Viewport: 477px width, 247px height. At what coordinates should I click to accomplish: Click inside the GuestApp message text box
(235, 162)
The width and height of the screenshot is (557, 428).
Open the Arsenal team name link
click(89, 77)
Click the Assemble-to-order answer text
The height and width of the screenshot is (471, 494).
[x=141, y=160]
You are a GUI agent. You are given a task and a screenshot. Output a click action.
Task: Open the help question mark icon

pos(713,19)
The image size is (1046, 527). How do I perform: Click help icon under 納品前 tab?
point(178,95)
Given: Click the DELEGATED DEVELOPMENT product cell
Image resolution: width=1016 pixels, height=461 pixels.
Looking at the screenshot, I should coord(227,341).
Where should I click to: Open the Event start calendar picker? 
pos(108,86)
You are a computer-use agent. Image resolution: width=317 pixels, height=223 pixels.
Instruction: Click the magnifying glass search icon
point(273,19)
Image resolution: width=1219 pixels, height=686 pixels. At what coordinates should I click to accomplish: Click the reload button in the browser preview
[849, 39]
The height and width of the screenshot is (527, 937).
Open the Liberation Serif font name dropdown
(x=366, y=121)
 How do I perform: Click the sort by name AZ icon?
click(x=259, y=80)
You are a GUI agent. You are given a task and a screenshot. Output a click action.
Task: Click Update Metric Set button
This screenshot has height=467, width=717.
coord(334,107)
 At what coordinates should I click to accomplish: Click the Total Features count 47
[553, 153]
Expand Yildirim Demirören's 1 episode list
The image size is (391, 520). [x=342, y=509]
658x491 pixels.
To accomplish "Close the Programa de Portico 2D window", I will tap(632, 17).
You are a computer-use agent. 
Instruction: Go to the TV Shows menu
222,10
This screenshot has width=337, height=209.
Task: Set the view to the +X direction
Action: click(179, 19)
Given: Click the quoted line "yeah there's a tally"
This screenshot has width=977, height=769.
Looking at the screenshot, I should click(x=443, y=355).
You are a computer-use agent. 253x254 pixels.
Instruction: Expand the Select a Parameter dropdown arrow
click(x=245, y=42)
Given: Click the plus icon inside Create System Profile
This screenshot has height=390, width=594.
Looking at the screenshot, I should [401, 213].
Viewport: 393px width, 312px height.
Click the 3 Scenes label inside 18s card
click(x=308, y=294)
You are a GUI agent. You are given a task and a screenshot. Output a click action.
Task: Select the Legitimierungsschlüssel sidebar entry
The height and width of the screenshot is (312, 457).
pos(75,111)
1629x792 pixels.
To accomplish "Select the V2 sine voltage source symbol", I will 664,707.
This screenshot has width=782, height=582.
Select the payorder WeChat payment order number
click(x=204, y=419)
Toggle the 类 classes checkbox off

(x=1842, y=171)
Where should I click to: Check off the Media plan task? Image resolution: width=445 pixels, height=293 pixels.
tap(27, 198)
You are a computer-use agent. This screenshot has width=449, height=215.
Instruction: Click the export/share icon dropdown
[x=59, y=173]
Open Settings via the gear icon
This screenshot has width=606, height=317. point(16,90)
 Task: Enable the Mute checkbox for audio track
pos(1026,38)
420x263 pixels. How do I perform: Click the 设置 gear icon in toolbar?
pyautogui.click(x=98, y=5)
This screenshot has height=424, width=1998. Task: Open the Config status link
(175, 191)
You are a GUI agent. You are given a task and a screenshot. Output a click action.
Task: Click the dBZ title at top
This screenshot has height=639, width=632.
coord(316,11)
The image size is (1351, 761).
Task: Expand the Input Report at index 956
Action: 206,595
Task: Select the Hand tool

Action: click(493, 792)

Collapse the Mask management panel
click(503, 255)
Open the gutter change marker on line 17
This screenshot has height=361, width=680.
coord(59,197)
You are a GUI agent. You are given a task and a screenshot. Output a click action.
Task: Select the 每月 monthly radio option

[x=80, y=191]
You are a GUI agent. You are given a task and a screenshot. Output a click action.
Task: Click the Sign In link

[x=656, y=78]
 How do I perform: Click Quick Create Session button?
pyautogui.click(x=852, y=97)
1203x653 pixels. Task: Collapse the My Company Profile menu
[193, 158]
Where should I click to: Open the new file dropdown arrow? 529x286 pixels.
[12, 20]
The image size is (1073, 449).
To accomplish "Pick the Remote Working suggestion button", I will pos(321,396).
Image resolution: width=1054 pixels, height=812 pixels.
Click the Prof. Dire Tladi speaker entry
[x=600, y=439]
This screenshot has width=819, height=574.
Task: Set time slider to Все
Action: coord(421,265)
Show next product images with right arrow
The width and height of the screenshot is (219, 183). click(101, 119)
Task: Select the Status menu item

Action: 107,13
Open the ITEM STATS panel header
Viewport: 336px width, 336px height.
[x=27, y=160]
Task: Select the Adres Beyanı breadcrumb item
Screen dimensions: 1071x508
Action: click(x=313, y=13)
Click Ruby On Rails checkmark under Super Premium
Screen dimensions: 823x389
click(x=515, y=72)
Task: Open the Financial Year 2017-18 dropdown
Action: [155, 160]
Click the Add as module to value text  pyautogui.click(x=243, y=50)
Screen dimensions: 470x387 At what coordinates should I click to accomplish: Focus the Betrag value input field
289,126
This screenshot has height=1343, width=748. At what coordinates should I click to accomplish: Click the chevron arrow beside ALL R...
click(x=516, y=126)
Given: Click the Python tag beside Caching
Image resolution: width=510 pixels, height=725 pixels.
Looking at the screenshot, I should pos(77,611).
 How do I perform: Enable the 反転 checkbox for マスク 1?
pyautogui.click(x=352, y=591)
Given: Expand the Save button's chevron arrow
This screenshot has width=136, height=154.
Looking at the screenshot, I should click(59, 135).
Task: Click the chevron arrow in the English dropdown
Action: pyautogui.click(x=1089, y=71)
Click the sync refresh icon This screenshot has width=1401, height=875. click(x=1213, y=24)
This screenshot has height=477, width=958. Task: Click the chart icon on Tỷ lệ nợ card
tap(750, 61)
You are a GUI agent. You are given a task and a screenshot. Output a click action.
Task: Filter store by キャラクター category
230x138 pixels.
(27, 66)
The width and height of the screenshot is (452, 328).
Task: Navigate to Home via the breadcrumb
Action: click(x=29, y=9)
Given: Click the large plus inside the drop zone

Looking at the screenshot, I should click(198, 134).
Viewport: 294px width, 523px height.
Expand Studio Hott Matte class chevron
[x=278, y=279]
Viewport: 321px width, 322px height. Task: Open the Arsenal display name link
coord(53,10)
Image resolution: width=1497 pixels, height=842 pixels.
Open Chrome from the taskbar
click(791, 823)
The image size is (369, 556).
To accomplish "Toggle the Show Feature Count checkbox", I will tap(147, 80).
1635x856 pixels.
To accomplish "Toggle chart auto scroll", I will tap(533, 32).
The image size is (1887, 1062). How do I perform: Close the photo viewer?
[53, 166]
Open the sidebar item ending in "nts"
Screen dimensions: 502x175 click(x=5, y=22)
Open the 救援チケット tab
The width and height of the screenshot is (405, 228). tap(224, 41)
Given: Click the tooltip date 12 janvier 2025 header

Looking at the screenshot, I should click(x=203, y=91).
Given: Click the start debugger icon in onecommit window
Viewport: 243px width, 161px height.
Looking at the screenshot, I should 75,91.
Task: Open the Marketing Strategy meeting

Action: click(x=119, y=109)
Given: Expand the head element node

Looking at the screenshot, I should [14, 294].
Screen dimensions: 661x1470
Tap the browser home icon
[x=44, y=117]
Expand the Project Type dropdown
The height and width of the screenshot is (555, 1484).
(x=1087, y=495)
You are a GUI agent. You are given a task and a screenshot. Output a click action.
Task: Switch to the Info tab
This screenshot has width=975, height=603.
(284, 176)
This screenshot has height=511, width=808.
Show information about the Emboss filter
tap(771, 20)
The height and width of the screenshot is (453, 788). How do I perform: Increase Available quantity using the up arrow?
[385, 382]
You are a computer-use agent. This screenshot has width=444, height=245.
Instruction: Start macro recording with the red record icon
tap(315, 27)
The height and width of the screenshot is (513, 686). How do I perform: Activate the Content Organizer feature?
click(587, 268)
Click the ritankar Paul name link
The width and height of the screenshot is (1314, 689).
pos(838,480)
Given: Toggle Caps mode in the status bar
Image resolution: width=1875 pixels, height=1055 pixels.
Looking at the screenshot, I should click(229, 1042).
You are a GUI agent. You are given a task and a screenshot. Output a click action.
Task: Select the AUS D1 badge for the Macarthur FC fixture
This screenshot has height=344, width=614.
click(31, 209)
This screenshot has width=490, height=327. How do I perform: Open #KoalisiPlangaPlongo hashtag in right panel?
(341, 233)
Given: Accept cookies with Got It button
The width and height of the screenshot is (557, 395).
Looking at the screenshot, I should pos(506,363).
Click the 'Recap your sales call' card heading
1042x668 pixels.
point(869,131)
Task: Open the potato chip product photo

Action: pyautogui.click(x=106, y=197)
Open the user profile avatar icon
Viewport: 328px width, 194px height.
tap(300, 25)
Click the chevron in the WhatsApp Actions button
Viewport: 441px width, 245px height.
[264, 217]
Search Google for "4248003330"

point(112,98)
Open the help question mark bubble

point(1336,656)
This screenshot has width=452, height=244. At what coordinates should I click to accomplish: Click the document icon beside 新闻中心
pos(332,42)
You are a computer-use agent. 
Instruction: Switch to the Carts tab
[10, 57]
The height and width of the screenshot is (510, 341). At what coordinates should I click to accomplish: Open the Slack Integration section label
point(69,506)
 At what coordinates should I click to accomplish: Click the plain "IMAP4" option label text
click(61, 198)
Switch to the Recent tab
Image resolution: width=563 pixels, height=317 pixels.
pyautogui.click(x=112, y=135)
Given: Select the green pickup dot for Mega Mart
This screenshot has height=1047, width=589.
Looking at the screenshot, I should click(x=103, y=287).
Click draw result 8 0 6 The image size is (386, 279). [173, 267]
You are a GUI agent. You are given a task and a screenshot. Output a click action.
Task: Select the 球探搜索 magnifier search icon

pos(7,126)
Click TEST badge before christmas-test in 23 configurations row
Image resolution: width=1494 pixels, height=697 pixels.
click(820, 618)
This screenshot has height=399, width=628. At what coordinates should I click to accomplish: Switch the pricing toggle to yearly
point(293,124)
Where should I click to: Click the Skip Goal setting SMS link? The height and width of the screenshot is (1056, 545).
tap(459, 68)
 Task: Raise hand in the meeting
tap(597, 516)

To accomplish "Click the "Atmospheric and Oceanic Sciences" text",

(TASK OBJECTIVE) Reproduce the data above exactly, from the line containing "Given: Click the large" through the line containing "Looking at the screenshot, I should click(x=203, y=91).", including both of those lines.

(FINAL RESULT)
Given: Click the large plus inside the drop zone

Looking at the screenshot, I should click(198, 134).
Viewport: 294px width, 523px height.
Expand Studio Hott Matte class chevron
[x=278, y=279]
Viewport: 321px width, 322px height. Task: Open the Arsenal display name link
coord(53,10)
Image resolution: width=1497 pixels, height=842 pixels.
Open Chrome from the taskbar
click(791, 823)
The image size is (369, 556).
To accomplish "Toggle the Show Feature Count checkbox", I will tap(147, 80).
1635x856 pixels.
To accomplish "Toggle chart auto scroll", I will tap(533, 32).
The image size is (1887, 1062). How do I perform: Close the photo viewer?
[53, 166]
Open the sidebar item ending in "nts"
Screen dimensions: 502x175 click(x=5, y=22)
Open the 救援チケット tab
The width and height of the screenshot is (405, 228). tap(224, 41)
Given: Click the tooltip date 12 janvier 2025 header

Looking at the screenshot, I should click(x=203, y=91).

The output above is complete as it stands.